─── Given information
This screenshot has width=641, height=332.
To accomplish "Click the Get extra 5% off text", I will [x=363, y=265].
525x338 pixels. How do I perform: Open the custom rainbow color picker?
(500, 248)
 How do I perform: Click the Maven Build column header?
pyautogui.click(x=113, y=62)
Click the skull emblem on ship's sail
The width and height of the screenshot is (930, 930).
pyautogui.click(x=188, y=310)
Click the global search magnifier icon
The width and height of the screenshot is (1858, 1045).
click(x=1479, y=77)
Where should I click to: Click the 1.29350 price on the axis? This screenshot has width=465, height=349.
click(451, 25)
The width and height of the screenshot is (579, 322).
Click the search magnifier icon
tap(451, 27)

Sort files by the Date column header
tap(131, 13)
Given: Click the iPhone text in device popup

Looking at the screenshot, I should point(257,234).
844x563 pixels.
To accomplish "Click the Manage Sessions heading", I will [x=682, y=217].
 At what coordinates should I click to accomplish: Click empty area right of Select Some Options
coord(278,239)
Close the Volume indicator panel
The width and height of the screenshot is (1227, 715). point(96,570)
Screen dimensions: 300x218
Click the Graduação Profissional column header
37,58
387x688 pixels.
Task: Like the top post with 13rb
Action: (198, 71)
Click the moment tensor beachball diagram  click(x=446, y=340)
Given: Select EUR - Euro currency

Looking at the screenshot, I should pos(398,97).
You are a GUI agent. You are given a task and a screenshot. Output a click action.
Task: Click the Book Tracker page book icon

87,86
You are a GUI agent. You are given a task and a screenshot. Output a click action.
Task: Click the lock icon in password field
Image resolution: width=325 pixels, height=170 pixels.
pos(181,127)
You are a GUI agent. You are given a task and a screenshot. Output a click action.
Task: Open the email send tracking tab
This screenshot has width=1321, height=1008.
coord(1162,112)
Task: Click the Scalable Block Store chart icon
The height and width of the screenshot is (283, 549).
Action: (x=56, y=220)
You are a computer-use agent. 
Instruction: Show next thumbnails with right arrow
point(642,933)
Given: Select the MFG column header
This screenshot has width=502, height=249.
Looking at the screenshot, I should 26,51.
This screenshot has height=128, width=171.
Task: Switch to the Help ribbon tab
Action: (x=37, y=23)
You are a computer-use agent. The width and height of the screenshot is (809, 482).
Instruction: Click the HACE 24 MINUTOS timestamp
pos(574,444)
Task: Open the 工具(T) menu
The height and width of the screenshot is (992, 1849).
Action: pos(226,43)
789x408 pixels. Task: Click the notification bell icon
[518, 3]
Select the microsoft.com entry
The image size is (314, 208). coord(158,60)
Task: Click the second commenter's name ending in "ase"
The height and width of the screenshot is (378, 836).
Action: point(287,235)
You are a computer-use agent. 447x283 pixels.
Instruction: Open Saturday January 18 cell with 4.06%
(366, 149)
──────
● What is expected
Write the records above out again, exactly as they are.

● Reply
This screenshot has width=641, height=332.
To accomplish "Click the Get extra 5% off text", I will [x=363, y=265].
525x338 pixels. How do I perform: Open the custom rainbow color picker?
(500, 248)
 How do I perform: Click the Maven Build column header?
pyautogui.click(x=113, y=62)
Click the skull emblem on ship's sail
The width and height of the screenshot is (930, 930).
pyautogui.click(x=188, y=310)
Click the global search magnifier icon
The width and height of the screenshot is (1858, 1045).
click(x=1479, y=77)
Where should I click to: Click the 1.29350 price on the axis? This screenshot has width=465, height=349.
click(451, 25)
The width and height of the screenshot is (579, 322).
Click the search magnifier icon
tap(451, 27)

Sort files by the Date column header
tap(131, 13)
Given: Click the iPhone text in device popup

Looking at the screenshot, I should point(257,234).
844x563 pixels.
To accomplish "Click the Manage Sessions heading", I will [x=682, y=217].
 At what coordinates should I click to accomplish: Click empty area right of Select Some Options
coord(278,239)
Close the Volume indicator panel
The width and height of the screenshot is (1227, 715). point(96,570)
Screen dimensions: 300x218
Click the Graduação Profissional column header
37,58
387x688 pixels.
Task: Like the top post with 13rb
Action: (198, 71)
Click the moment tensor beachball diagram  click(x=446, y=340)
Given: Select EUR - Euro currency

Looking at the screenshot, I should pos(398,97).
You are a GUI agent. You are given a task and a screenshot. Output a click action.
Task: Click the Book Tracker page book icon

87,86
You are a GUI agent. You are given a task and a screenshot. Output a click action.
Task: Click the lock icon in password field
Image resolution: width=325 pixels, height=170 pixels.
pos(181,127)
You are a GUI agent. You are given a task and a screenshot. Output a click action.
Task: Open the email send tracking tab
This screenshot has width=1321, height=1008.
coord(1162,112)
Task: Click the Scalable Block Store chart icon
The height and width of the screenshot is (283, 549).
Action: (x=56, y=220)
You are a computer-use agent. 
Instruction: Show next thumbnails with right arrow
point(642,933)
Given: Select the MFG column header
This screenshot has width=502, height=249.
Looking at the screenshot, I should 26,51.
This screenshot has height=128, width=171.
Task: Switch to the Help ribbon tab
Action: (x=37, y=23)
You are a computer-use agent. The width and height of the screenshot is (809, 482).
Instruction: Click the HACE 24 MINUTOS timestamp
pos(574,444)
Task: Open the 工具(T) menu
The height and width of the screenshot is (992, 1849).
Action: pos(226,43)
789x408 pixels. Task: Click the notification bell icon
[518, 3]
Select the microsoft.com entry
The image size is (314, 208). coord(158,60)
Task: Click the second commenter's name ending in "ase"
The height and width of the screenshot is (378, 836).
Action: point(287,235)
You are a computer-use agent. 447x283 pixels.
Instruction: Open Saturday January 18 cell with 4.06%
(366, 149)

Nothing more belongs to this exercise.